Quick Glute Stability Ball Workout
Today we have a quick glute stability ball workout. You can do it anywhere and it’s simple but effective!
Quick Glute Stability Ball Workout 1:
Press the small of your back into the ground so there is no arch, and place your feet up on the stability ball. Lift yourself up and squeeze and hold at the top. Make sure you aren’t using your back to hold yourself up but instead are using your glutes and hamstrings. To make it more challenging, you can lift your arms straight up and hold.
Quick Glute Stability Ball Workout 2:
Next we will progress the first move by slowly lifting one leg at a time off of the ball, alternating sides. Make sure to keep your balance to work the core!

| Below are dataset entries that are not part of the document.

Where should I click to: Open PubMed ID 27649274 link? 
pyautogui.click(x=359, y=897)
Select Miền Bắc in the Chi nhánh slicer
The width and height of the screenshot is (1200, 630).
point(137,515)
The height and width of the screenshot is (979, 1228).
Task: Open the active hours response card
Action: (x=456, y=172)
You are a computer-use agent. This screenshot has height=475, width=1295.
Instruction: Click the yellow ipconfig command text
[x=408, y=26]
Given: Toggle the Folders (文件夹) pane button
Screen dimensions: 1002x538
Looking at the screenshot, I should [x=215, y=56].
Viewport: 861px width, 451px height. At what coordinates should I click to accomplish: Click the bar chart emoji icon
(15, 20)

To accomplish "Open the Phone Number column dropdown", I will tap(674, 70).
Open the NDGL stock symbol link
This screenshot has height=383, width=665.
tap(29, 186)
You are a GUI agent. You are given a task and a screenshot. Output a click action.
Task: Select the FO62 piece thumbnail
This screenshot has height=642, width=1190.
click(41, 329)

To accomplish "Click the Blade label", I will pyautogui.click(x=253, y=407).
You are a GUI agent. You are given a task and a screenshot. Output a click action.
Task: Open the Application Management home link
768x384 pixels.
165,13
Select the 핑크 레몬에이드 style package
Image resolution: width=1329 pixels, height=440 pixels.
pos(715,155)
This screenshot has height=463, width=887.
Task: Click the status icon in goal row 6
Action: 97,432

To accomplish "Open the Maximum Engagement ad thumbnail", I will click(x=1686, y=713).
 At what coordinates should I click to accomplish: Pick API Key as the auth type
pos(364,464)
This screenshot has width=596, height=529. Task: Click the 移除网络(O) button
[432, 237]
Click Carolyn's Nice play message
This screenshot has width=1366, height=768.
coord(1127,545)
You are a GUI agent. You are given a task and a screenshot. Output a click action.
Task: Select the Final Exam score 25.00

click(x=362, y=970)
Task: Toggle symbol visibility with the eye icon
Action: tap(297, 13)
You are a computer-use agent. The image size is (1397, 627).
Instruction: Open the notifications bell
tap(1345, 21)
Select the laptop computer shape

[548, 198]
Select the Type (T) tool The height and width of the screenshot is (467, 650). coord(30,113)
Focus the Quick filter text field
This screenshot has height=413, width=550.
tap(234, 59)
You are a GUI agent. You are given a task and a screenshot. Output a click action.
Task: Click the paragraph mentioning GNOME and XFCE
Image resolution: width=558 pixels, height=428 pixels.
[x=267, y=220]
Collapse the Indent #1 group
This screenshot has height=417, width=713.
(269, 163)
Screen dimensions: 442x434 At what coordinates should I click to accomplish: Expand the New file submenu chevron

Quick Glute Stability Ball Workout 3:
Bend your legs 90 degrees and lift yourself up, squeeze, and lower back down. Drive through your heels and use your glutes to push up.
Quick Glute Stability Ball Workout 4:
Keeping your feet up on the ball, extend your legs all the way out. Roll your feet on the ball to bring the ball in toward your butt for a hamstring curl.
Quick Glute Stability Ball Workout 5:
Lift yourself up by driving through your heels, extend your legs all the way out, bring them back in for a hamstring curl, and then lower. Repeat!
Quick Glute Stability Ball Workout 6:
While standing, drive through your heels and use your glutes, and take a quick seat on the stability ball (more like a touch down on it) and then stand back up by driving through your glutes and hamstrings. Make sure you are tucking your booty under at the top.
You don’t need a lot of weight when you focus on the body part you are working! If you feel the workout, good! If you need to do it again, repeat it! Remember, there are no magic numbers or times — do what is intense for you!